シネマティックなストリングスによる重厚な導入から一転してハンドクラップ、シェイカー、ウッドベース、ピアノによる軽快でアップテンポなラテンナンバーとなるM1"Apricot Princess"、直線的なベースとドラムから始まるポップなピアノパンクとでも言うべきM2"Television / So Far So Good"は後半にラップ的な歌唱となったり、かと思えば前半の展開が嘘のようにしっとりとエモーショナルに歌い上げるピアノナンバーになったりと一筋縄でいかない展開がドラマチック、続くM3"Nothing"はゆったりとしたオールディーズ調のナンバー、フィーチャリングのMarco McKinnisの柔らかなトーンのボーカルが華を添える。M4"Sycamore Girl"もオールディーズ調の一曲で女性ボーカルが入ることでよりゴージャスな雰囲気に。M5"Untitled"クリーントーンのギターアルペジオと口笛が美しい小曲。畳み掛けるようにイントロから切なさ満点のM6"4 Seasons"は途中一転してラップと歌を自由に行き来するような歌唱となり、後半に行くにつれてどんどんエモーショナルになっていく展開に胸が高揚させられる。M7"Waiting Room"はリズムボックスとクリーントーンのギターのアルペジオ、シンプルなピアノの旋律から成る親密な雰囲気の一曲で"I'm just a boy you love"のフレーズが印象的。1分に満たないながらジャジーなサックスとピアノで空気を一転させるインストナンバーM8"Rain Man"を挟んで、アルバムはいよいよクライマックスへ。M9"Never Enough"はリズムボックスとフラットなベースに歪んだエレキギターが加わるイントロから始まるアップテンポなポップパンク。ラストに向けて突き抜けていく展開はクライマックスを飾るにふさわしい盛り上がりを見せ、アルバムはしっとりとしたピアノナンバーM10"Happiness"で締め括られる。
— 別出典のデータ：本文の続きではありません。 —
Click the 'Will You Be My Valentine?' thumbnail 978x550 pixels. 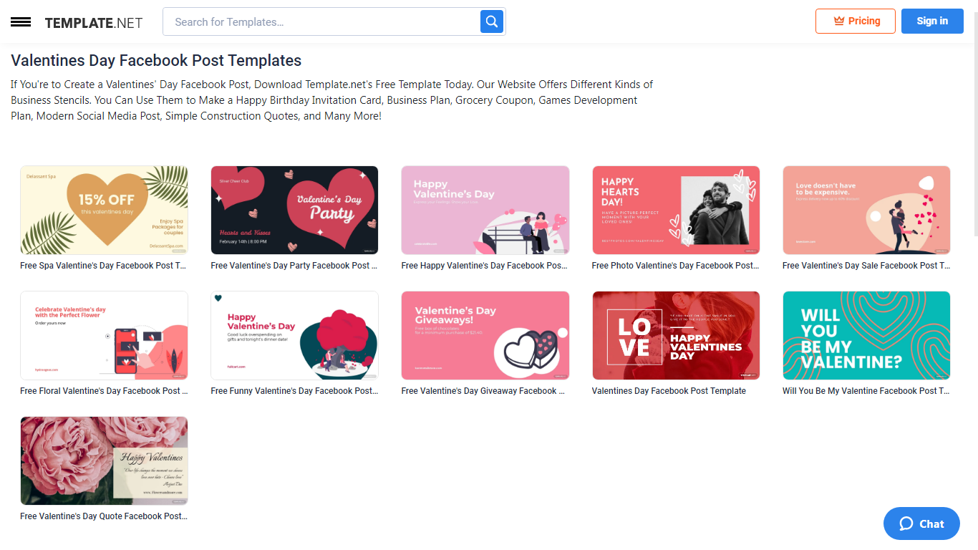866,335
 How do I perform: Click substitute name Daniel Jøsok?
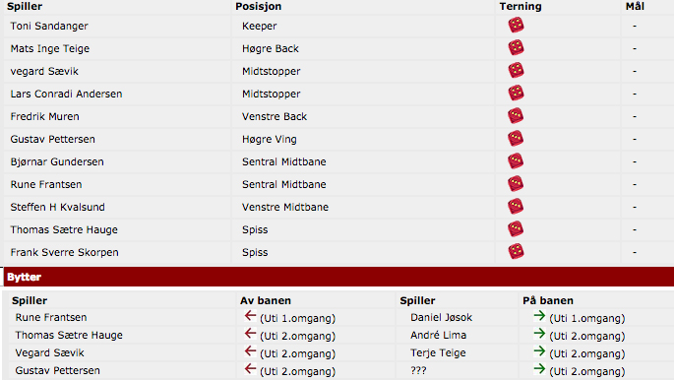tap(441, 317)
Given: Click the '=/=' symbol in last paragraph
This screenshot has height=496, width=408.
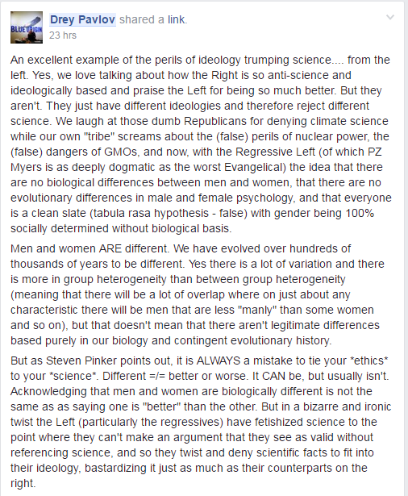Looking at the screenshot, I should tap(157, 376).
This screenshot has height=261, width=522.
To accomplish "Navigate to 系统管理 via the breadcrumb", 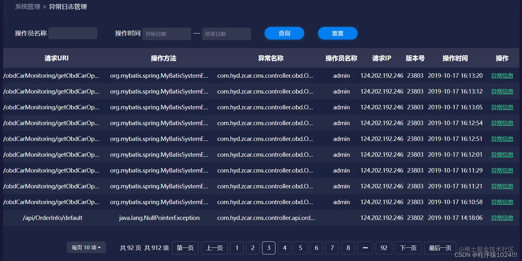I will 27,6.
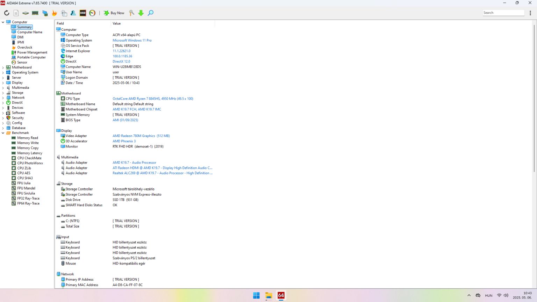Select Sensor in the Computer tree
Image resolution: width=537 pixels, height=302 pixels.
point(22,62)
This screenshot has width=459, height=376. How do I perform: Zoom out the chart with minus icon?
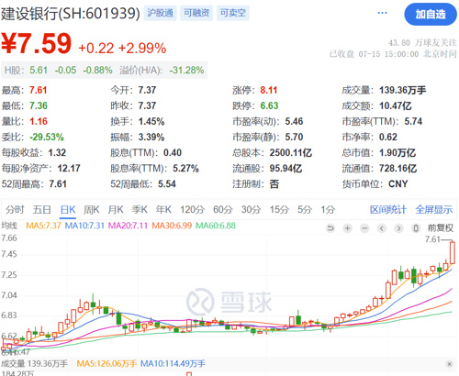tap(364, 228)
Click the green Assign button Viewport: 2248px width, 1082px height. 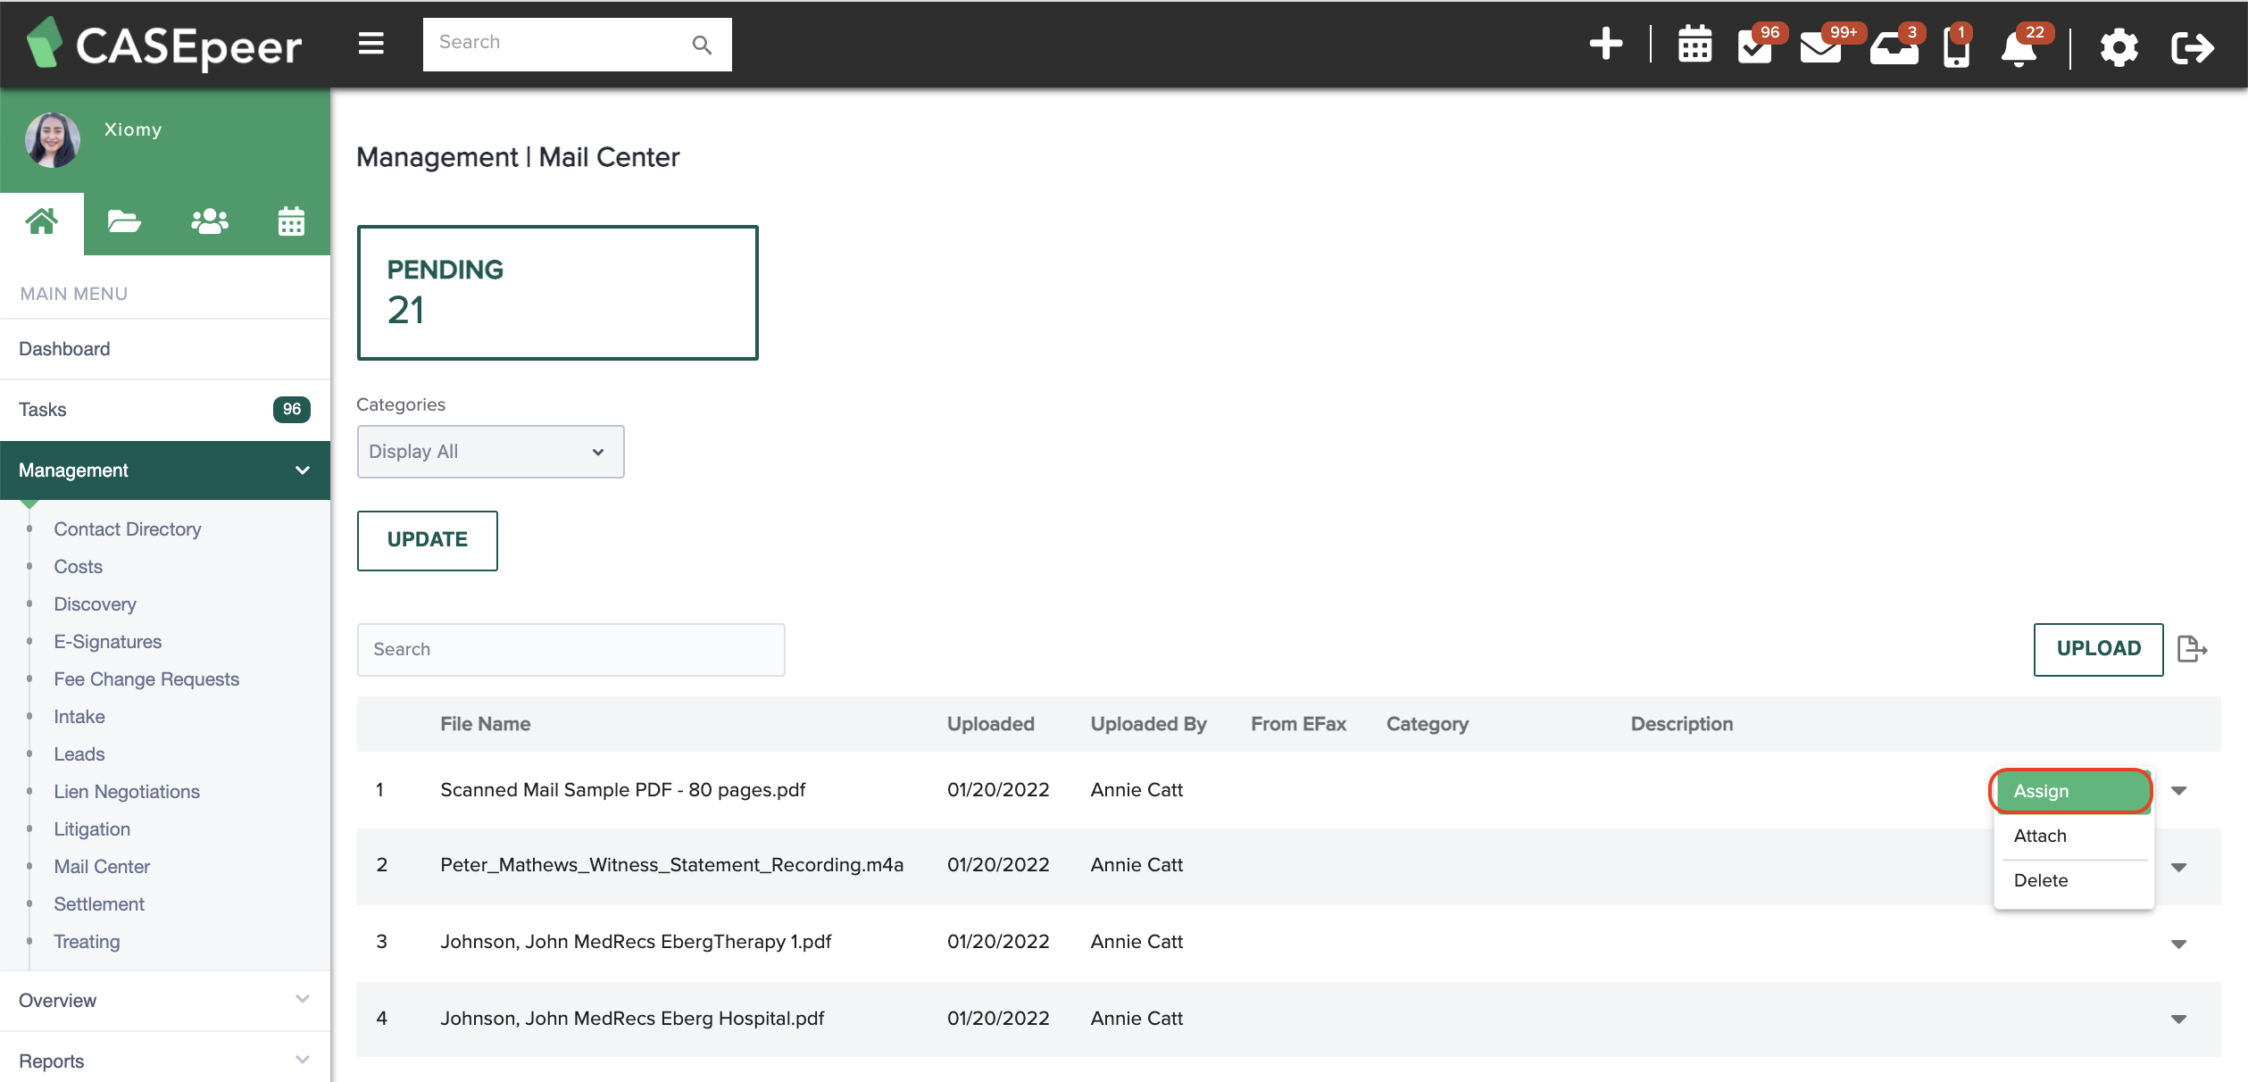[2069, 790]
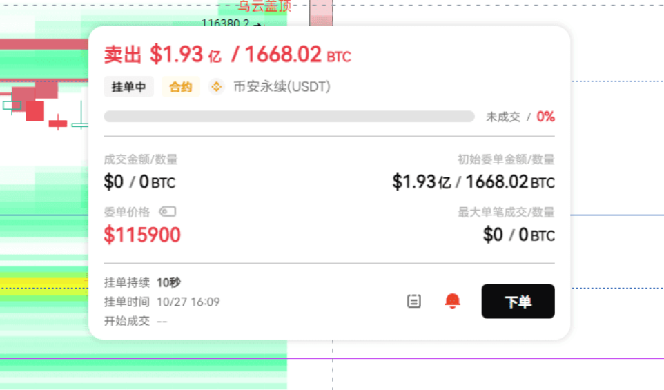Click the 挂单中 status tag

click(x=129, y=87)

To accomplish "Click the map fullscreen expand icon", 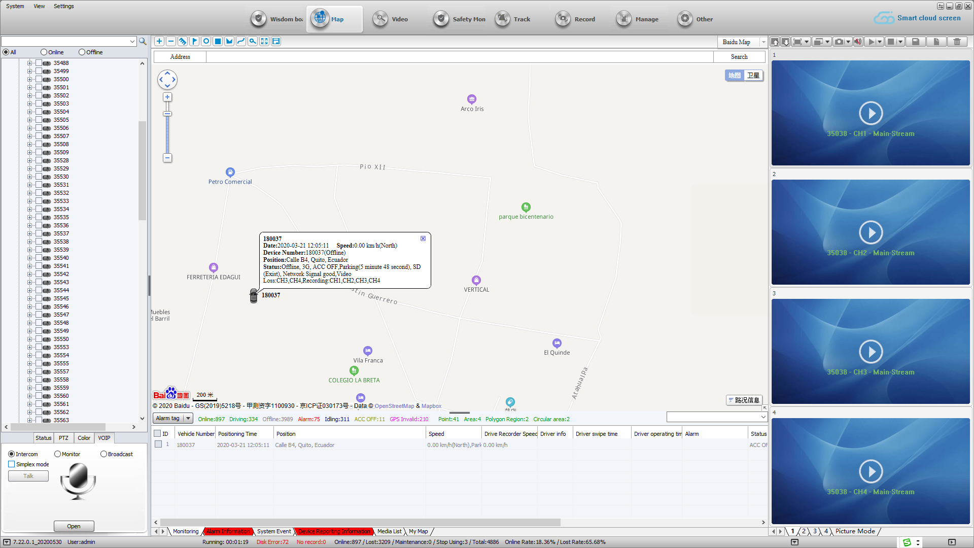I will [x=264, y=42].
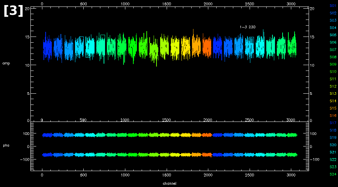338x187 pixels.
Task: Select the S24 legend entry
Action: click(x=333, y=174)
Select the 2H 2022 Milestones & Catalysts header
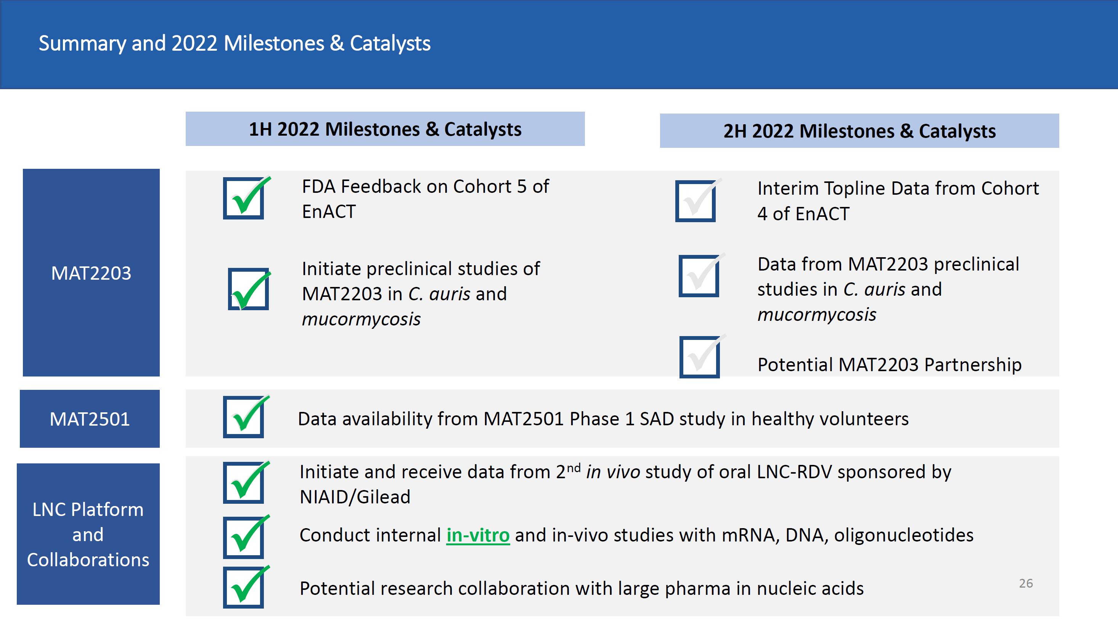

とにかく曲が良い。アレンジも良い。歌も良い。アルバム単位でみても展開がよく考えられていて、まるで一本の映画のようなドラマチックさがある。この非の打ちどころのない完璧さは、例えばビートルズのサージェントペッパーズのようなアルバムと比肩するとでも言ってしまいたくなる、金字塔と呼ぶに相応しい一枚。必聴!!